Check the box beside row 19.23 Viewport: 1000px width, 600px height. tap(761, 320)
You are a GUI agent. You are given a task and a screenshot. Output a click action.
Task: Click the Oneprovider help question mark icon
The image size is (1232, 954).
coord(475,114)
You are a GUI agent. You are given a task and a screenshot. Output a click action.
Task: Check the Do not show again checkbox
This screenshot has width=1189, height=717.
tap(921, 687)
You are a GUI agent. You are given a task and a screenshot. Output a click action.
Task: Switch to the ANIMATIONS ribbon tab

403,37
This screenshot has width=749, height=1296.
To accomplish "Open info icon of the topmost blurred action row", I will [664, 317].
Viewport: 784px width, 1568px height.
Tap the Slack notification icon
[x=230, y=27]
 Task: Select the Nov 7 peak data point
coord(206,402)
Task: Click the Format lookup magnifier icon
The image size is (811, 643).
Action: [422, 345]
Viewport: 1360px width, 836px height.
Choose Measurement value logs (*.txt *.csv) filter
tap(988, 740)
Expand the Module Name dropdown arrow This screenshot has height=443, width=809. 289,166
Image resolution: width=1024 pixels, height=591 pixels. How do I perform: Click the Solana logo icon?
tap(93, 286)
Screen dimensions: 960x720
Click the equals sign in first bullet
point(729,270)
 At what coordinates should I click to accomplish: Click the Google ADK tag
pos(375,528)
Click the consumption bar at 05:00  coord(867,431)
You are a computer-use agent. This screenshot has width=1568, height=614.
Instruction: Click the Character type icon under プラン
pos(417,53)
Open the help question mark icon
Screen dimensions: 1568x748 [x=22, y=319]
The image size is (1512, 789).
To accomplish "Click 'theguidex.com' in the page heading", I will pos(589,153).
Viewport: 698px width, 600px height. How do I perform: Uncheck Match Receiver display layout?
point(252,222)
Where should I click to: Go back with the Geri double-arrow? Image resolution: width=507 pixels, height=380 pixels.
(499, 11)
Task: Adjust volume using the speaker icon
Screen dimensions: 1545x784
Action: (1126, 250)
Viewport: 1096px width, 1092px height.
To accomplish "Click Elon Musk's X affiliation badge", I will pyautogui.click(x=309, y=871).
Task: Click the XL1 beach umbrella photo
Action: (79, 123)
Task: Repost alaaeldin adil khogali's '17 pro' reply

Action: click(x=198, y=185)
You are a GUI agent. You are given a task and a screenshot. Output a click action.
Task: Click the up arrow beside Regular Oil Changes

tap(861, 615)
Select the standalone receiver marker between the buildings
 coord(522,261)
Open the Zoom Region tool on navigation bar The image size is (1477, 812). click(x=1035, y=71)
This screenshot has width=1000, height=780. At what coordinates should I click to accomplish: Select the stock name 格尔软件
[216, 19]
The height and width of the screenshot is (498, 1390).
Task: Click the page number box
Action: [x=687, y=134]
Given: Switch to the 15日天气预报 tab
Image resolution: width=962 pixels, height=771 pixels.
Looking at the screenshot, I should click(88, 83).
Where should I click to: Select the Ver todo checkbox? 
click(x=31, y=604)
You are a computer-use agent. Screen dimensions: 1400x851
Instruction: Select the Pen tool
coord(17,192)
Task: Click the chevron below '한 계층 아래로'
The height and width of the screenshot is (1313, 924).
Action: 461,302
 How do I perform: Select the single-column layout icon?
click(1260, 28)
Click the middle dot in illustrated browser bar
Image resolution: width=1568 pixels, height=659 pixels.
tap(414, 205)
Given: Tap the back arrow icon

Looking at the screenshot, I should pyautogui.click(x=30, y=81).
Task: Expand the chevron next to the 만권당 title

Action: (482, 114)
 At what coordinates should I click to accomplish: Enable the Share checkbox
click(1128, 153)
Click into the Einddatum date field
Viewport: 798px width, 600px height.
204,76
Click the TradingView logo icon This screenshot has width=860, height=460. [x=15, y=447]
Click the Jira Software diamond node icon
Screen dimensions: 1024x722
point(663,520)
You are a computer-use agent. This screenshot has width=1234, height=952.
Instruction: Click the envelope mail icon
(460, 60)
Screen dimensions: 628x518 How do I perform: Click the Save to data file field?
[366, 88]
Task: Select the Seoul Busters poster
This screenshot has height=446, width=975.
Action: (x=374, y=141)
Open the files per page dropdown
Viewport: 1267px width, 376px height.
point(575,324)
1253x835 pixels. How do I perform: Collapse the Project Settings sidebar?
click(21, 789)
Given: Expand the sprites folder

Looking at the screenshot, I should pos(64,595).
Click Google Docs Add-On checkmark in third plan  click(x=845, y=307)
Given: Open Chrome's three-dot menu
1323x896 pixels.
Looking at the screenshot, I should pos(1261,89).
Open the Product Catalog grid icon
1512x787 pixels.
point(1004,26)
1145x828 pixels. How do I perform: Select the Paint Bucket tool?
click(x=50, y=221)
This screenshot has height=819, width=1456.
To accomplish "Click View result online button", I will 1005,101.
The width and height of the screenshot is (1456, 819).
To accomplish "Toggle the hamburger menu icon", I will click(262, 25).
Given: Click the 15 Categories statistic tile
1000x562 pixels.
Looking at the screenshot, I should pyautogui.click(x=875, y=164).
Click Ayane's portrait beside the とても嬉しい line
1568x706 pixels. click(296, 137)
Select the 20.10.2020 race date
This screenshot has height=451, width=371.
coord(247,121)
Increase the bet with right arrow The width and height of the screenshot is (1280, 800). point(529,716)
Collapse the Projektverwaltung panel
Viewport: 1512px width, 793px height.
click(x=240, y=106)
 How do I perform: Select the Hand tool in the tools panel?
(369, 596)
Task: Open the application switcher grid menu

AIM OF THE TASK:
Swap "Viewport" for "Window" in the listing lines starting at the first line and ending at the line containing "point(252,222)", and give those lines again with nothing else changed.

THE REPLY:
Check the box beside row 19.23 Window: 1000px width, 600px height. tap(761, 320)
You are a GUI agent. You are given a task and a screenshot. Output a click action.
Task: Click the Oneprovider help question mark icon
The image size is (1232, 954).
coord(475,114)
You are a GUI agent. You are given a task and a screenshot. Output a click action.
Task: Check the Do not show again checkbox
This screenshot has width=1189, height=717.
tap(921, 687)
You are a GUI agent. You are given a task and a screenshot. Output a click action.
Task: Switch to the ANIMATIONS ribbon tab

403,37
This screenshot has width=749, height=1296.
To accomplish "Open info icon of the topmost blurred action row", I will [664, 317].
Window: 784px width, 1568px height.
Tap the Slack notification icon
[x=230, y=27]
 Task: Select the Nov 7 peak data point
coord(206,402)
Task: Click the Format lookup magnifier icon
The image size is (811, 643).
Action: [422, 345]
Window: 1360px width, 836px height.
Choose Measurement value logs (*.txt *.csv) filter
tap(988, 740)
Expand the Module Name dropdown arrow This screenshot has height=443, width=809. 289,166
Image resolution: width=1024 pixels, height=591 pixels. How do I perform: Click the Solana logo icon?
tap(93, 286)
Screen dimensions: 960x720
Click the equals sign in first bullet
point(729,270)
 At what coordinates should I click to accomplish: Click the Google ADK tag
pos(375,528)
Click the consumption bar at 05:00  coord(867,431)
You are a computer-use agent. This screenshot has width=1568, height=614.
Instruction: Click the Character type icon under プラン
pos(417,53)
Open the help question mark icon
Screen dimensions: 1568x748 [x=22, y=319]
The image size is (1512, 789).
To accomplish "Click 'theguidex.com' in the page heading", I will pos(589,153).
Window: 698px width, 600px height. How do I perform: Uncheck Match Receiver display layout?
point(252,222)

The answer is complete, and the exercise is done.